Quantitative Structure–Activity Relationship Models for Predicting Biological Properties, Developed by Combining Structure‐ and Ligand‐Based Approaches: An Application to the Human Ether‐a‐go‐go‐Related Gene Potassium Channel Inhibition

A strategy for developing accurate quantitative structure–activity relationship models enabling predictions of biological properties, when suitable knowledge concerning both ligands and biological target is available, was tested on a data set where molecules are characterized by high structural diversity. Such a strategy was applied to human ether‐a‐go‐go‐related gene K + channel inhibition and consists of a combination of ligand‐ and structure‐based approaches, which can be carried out whenever the three‐dimensional structure of the target macromolecule is known or may be modeled with good accuracy.

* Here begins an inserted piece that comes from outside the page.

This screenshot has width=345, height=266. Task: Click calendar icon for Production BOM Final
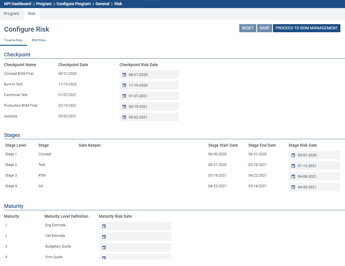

Molecular conformations of ligands were obtained by means of molecular docking, performed in a previously built theoretical model of the channel pore, so that descriptors depending upon the three‐dimensional molecular structure were properly computed. A modification of the directed sphere‐exclusion algorithm was developed and exploited to properly splitting the whole dataset into Training/Test set pairs. Molecular descriptors, computed by means of the codessa program, were used for the search of reliable quantitative structure–activity relationship models that were subsequently identified through a rigorous validation analysis. Finally, pIC 50 values of a prediction set, external to the initial dataset, were predicted and the results confirmed the high predictive power of the model within a quite wide chemical space.